Virginia Senator John Warner has asked the Energy Department to consider reinstating a national speed limit. He stated that a 55 mph limit could save 167,000 barrels of oil every day. It is good for fuel savings but can you afford it?
There is support for legislation to reinstate the national 55 MPH maximum speed limit within the U.S. once again.
The legislation was brought about in consideration of rising fuel costs and demands of energy conservation.
What will be a bigger question is if you can afford the lower speed limits or not. You might think this is an absurd question considering that driving 55 mph will result in better fuel savings over the current 65 to 75 mph limits per state respectively, which would cost you less at the pump.
But would the savings at the pump be overshadowed by the total at the checkout counter of every retail store in the nation whether it be the grocery store or the department store? While the average person driving a personal passenger vehicle will save a few bucks at every fill up, the trucking industry will slow down exponentially.

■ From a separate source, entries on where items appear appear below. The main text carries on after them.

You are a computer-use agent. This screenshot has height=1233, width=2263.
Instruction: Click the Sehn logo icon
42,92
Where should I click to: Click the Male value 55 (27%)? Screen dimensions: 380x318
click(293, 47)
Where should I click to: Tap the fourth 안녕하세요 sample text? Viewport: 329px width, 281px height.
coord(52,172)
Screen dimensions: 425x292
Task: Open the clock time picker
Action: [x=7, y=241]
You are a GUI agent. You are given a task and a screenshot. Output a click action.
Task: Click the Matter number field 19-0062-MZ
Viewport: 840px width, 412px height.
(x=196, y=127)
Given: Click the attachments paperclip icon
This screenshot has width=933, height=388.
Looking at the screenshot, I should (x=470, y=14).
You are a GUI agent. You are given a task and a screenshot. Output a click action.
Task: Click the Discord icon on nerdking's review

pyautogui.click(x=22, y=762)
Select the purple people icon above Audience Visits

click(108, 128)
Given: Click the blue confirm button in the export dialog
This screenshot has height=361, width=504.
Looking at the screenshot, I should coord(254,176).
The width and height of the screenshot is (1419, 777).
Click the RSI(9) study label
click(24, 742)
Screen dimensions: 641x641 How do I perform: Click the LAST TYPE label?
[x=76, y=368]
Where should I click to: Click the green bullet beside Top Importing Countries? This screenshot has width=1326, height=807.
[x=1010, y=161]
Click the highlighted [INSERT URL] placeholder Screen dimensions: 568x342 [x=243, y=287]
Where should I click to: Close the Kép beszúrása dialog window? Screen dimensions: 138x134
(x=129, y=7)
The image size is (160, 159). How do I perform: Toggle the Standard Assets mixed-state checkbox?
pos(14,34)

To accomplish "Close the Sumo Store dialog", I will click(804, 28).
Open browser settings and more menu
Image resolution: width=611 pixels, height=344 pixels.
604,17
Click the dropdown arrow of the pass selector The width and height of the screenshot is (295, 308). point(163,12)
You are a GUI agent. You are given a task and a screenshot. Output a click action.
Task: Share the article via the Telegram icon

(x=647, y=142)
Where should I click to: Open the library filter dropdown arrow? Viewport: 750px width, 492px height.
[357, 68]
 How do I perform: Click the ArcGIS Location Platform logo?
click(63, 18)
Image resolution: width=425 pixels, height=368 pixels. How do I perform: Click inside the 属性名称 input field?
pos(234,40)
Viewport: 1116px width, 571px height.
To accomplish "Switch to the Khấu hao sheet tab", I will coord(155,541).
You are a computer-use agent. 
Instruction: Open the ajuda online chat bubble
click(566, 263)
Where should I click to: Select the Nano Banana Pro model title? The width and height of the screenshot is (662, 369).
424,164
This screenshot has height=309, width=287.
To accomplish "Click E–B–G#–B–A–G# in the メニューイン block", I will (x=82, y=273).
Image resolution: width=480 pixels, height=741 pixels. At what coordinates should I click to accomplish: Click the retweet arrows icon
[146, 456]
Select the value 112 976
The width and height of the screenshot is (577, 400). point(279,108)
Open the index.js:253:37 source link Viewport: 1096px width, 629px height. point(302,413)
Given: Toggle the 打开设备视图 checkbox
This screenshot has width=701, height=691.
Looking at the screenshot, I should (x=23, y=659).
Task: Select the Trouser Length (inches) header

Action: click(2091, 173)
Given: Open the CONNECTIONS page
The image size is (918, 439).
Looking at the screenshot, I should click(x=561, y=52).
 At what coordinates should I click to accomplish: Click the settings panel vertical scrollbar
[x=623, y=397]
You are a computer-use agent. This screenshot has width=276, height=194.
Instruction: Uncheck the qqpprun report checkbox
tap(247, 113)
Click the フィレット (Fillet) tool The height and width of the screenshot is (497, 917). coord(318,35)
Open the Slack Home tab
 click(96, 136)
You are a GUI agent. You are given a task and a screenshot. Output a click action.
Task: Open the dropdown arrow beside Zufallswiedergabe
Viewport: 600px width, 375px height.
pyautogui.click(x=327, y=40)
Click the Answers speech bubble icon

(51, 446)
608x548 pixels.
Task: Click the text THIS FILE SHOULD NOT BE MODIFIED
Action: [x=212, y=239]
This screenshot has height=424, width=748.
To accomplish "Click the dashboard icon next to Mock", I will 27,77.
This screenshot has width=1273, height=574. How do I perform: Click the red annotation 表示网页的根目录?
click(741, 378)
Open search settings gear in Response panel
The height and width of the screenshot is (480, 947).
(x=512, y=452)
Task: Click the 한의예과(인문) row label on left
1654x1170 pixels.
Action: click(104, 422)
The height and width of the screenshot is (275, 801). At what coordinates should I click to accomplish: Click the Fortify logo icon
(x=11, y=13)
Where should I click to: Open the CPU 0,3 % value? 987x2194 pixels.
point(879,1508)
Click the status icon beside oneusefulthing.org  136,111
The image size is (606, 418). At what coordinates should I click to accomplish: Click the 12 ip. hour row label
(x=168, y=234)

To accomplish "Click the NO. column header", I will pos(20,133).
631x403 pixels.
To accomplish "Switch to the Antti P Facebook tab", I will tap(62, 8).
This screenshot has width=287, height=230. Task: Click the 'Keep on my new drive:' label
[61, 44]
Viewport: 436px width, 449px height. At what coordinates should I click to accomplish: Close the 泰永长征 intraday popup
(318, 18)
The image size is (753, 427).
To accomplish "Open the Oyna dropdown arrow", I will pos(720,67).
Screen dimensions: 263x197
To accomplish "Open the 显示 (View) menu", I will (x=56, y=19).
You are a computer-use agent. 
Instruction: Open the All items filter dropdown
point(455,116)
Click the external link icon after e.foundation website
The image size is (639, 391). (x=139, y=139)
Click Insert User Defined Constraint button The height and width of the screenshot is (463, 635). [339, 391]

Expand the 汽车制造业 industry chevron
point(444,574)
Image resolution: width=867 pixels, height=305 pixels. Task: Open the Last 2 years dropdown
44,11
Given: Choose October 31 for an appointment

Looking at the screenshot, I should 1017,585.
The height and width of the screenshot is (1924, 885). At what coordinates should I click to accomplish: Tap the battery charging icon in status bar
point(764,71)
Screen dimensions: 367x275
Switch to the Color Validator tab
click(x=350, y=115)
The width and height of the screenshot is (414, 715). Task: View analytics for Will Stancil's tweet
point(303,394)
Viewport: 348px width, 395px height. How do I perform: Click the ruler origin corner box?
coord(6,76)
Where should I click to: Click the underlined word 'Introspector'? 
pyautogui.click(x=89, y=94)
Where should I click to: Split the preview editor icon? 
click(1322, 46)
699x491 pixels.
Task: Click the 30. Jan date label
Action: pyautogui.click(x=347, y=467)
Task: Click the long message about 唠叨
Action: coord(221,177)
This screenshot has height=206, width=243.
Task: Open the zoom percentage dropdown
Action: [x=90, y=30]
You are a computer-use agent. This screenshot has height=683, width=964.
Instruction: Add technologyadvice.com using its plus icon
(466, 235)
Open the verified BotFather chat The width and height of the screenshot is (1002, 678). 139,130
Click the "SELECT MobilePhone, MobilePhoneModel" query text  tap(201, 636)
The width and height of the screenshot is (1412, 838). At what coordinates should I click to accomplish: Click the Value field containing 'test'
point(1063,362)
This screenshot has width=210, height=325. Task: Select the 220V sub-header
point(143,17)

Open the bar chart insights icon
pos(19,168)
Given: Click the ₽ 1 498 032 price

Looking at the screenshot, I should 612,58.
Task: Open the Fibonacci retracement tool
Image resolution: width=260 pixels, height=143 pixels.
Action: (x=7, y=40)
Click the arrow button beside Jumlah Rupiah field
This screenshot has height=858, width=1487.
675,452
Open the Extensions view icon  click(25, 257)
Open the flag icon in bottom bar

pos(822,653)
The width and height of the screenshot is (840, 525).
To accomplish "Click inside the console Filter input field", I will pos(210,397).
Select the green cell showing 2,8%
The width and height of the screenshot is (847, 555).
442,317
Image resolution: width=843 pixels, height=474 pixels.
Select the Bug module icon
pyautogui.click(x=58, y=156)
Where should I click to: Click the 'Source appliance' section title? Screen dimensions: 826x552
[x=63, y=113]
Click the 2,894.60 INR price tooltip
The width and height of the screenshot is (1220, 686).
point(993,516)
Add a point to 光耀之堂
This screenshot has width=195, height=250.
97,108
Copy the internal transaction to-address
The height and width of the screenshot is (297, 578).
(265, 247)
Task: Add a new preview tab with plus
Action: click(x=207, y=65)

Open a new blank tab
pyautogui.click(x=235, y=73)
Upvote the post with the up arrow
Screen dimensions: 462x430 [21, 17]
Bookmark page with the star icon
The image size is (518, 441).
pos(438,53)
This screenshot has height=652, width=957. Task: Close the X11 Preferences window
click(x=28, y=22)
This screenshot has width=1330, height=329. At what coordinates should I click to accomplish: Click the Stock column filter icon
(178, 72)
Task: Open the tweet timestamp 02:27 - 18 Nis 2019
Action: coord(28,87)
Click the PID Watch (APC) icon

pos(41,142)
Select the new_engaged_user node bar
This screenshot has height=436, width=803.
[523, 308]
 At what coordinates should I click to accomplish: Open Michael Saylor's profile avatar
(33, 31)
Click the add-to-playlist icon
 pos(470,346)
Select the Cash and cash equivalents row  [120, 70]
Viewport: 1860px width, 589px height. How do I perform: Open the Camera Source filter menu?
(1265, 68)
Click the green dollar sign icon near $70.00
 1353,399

There are a few factors that have to be considered when considering the cost effectiveness of the proposed speed reduction. Under D.O.T. regulations there are strict time restraints of which the drivers have to operate under. One of which is the 70 hour's in 8 day's hour restriction. After the 70 hours are used up you have to show 34 consecutive hours of off-duty time to restart the 70 hours again. Another is the 14 hour and 10 hour rule. A driver is restricted to only 14 hours of on-duty status in a 24 hour period. Within that 14 hours the can only drive 10 of those hours. Where this might seem reasonable hours it can be very detrimental to productivity. Just a quick example would be, If you start your work day at 5am and drive 3 hours to your first destination at 8am and it takes you 6 hours to get to the dock and unload you have worked 3 hours but used 9 of your available 14 hours! That only leaves you 5 hours in that day to work before you have to show at least 8-10 consecutive off-duty hour before you can resume on-duty/driving status again. Although there are a few stipulations to these rules this is the general parameters of what you have to work within.
With the above boring details in mind you should have a general idea of how this 55mph speed limit might start to cost you more.
The average driver that can spend the entire 10 hours of allotted driving time at 65mph can effectively drive 650 miles per day. At 55mph the maximum logable distance is 550 miles. That's 100 miles less per day at a loss of $35 per day. Due too loading, unloading, and other various aspects the average miles per week are between 2,700 and 3,000.
There are an estimated 15.5 million commercial trucks in operation in the U.S. of those it is estimated that 1.9 million are tractor trailer's of which I am basing these figures on.( Due to the lack of current statistics and the closing of some 3,000 companies due the recent rise in fuel costs the exact numbers are inconclusive.)
The majority of long haul company drivers average $.35 per mile and 2,850 miles per week at the current speed limits. We can estimate that with the 55mph limit these figures would decrease by approximately 15%. That would decrease the average miles to 2,422 per week at a financial loss to the driver of around $150.00 per week. And unknown amounts of revenue's to the carrier and taxes paid to the states and government in road use taxes and commerce.
If you attribute these mileage losses to the estimated 1.9 million tractor trailer drivers in the U.S. you will have a loss of 813,200,000 miles per week and a yearly loss of 40,660,000,000 total miles per year. That is enough miles to travel from Los Angeles to New York and back to LA. 7,299,820 times or travel around the world at the equator 1,632,243 times.
Although these figures aren't completely accurate and are best estimates, you can clearly see that even with a moderate margin of error there exists a magnitude of revenue losses and large shortages of miles that would have otherwise been used to deliver goods to markets across the U.S., Canada, and Mexico as well as sipment to be shipped abroad. One would have to wonder how this loss of traffic could impact the economy, the prices of shipping, and the end result of costs to the consumer in all aspects of purchases.
It is also reasonable to believe that with the loss of miles per week and an average pay cut of $150.00 to the driver there would have to be an increase in shipping rates just to maintain a driver base of which is in short supply already due to high employee turnover rates nearing 100% according to the American Trucking Association.
These issues should be considered thoroughly before any permanent decisions are made. The costs in loss of revenue and increasing demand for products to be shipped will only serve to drive prices everything higher in a time that the value of the dollar is falling.
(The reinstatement of a 55 mph speed limit would also inhibit the productivity and trafficking of goods on the local level that aren't included in the above calculations. I can personally attest to this as I drive for a local distributor delivering to warehouses within Louisiana and Mississippi. With the restrictions of the 14 hour rule this could cut my and others pay in half that are already operating at the fringe of the allotted time.)